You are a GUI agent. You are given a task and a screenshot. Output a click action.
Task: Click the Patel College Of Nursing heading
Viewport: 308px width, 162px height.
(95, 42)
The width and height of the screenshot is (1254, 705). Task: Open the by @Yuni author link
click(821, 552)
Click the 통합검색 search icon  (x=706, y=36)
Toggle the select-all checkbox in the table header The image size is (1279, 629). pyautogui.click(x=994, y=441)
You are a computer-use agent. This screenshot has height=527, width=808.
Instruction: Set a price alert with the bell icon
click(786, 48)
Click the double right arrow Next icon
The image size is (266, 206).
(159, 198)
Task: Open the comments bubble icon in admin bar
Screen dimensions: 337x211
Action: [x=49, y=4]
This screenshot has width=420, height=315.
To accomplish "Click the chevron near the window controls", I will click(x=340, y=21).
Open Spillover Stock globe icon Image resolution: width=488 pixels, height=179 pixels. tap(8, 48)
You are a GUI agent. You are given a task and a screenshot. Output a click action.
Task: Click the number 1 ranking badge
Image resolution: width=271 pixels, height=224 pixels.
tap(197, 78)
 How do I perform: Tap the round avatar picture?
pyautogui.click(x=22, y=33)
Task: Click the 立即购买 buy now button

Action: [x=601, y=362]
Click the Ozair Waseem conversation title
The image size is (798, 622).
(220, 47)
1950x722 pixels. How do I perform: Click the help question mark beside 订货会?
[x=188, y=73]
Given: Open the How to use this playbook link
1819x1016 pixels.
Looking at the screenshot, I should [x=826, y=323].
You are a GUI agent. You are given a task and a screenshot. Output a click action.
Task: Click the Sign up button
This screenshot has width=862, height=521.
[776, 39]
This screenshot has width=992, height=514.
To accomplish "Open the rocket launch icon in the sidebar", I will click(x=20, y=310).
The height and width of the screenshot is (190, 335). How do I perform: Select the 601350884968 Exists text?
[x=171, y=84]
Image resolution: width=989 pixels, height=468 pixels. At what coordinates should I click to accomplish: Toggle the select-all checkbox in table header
**********
### What you will do
Go through the lines above. Select every one that has the string "checkbox".

### Response to this exercise
Toggle the select-all checkbox in the table header The image size is (1279, 629). pyautogui.click(x=994, y=441)
Image resolution: width=989 pixels, height=468 pixels. At what coordinates should I click to accomplish: Toggle the select-all checkbox in table header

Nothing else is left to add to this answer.